Methods and Results: Cardiac mitochondria from 24-29 day-old WT and frataxin conditional knockout NSE-CRE Δ/L3 mice were isolated by differential centrifugation for Western Blot and redox ratio analysis as defined by [NAD]/ [NADH]. Multiple Western Blot markers were used to confirm the purity of the mitochondrial fraction. Western Blots were normalized to VDAC and redox experiments were normalized to total mitochondrial protein. Significance was determined using Student's t-test. Conditional frataxin knockout mouse hearts exhibit global hyperacetylation of mitochondrial proteins with characteristic deficiencies of respiratory complexes I and II. Mitochondrial levels of NAD-dependent deacetylase SIRT3, which is responsible for global mitochondrial deacetylation, were unchanged. Conditional KO cardiac mitochondria display significant (p<.01) increases in total [NAD] (WT: 1426±626 pmol NAD/mg protein, KO: 6750±1177 pmol NAD/mg protein) and [NAD]/ [NADH] (WT: 0.73± 0.43, KO: 5.91±1.59) as compared to control animals.
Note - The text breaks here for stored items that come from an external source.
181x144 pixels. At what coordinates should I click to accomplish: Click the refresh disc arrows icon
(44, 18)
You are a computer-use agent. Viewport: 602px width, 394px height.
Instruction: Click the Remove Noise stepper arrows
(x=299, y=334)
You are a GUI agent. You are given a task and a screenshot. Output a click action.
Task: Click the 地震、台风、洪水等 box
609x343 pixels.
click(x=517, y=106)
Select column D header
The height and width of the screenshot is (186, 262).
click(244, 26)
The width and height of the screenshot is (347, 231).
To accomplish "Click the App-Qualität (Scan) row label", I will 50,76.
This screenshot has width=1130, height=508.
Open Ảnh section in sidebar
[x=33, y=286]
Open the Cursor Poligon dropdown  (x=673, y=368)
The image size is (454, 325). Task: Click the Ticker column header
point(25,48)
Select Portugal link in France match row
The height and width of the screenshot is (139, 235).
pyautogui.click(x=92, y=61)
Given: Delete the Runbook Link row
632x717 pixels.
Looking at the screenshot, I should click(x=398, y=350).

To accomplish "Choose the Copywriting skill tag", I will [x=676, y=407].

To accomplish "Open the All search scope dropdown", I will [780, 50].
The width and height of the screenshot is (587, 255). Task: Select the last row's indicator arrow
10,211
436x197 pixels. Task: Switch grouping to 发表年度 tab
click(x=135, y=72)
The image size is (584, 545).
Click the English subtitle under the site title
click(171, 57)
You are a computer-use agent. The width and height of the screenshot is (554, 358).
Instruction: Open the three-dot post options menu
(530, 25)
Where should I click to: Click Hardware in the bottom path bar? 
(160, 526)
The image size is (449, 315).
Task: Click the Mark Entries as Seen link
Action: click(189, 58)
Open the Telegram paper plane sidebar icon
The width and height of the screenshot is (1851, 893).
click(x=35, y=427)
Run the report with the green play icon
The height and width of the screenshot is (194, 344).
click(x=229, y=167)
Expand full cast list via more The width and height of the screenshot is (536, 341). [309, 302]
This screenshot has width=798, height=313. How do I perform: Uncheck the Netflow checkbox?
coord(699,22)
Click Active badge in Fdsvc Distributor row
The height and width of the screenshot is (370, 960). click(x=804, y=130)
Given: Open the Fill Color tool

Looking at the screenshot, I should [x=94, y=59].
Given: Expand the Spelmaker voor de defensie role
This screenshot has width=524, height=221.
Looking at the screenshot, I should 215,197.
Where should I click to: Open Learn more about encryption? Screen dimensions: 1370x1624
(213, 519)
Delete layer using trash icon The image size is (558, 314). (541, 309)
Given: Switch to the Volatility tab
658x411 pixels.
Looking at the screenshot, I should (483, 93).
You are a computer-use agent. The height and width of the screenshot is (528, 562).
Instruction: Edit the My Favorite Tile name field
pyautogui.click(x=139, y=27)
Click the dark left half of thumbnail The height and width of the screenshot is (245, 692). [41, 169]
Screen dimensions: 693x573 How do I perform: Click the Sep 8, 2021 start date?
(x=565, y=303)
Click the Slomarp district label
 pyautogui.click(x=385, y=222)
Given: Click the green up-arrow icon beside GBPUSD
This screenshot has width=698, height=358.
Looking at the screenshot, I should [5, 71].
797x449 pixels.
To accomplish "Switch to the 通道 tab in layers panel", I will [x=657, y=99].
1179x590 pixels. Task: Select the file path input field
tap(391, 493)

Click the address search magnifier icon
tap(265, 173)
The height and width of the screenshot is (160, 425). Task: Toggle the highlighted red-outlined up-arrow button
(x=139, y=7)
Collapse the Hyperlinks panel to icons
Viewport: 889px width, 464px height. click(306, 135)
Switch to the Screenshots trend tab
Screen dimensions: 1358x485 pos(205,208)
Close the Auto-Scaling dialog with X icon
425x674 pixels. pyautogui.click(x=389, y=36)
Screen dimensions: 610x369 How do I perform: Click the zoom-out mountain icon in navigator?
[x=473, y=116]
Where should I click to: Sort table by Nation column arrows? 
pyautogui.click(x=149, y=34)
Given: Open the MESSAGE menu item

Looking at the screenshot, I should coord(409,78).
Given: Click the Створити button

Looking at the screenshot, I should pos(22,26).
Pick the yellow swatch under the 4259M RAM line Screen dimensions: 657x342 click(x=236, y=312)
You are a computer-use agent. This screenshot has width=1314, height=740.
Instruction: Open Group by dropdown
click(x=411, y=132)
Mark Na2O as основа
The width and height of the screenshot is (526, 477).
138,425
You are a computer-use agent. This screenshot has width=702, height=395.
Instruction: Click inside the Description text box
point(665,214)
Conclusions: FRDA mouse models demonstrate hyperacetylation of cardiac mitochondrial proteins despite maintenance of mitochondrial SIRT3 and an increase in [NAD]/ [NADH]. Hyperacetylation of mitochondrial proteins is known to impair energy homeostasis and could contribute to the pathophysiology of Friedreich's Ataxia.
- © 2010 by American Heart Association, Inc.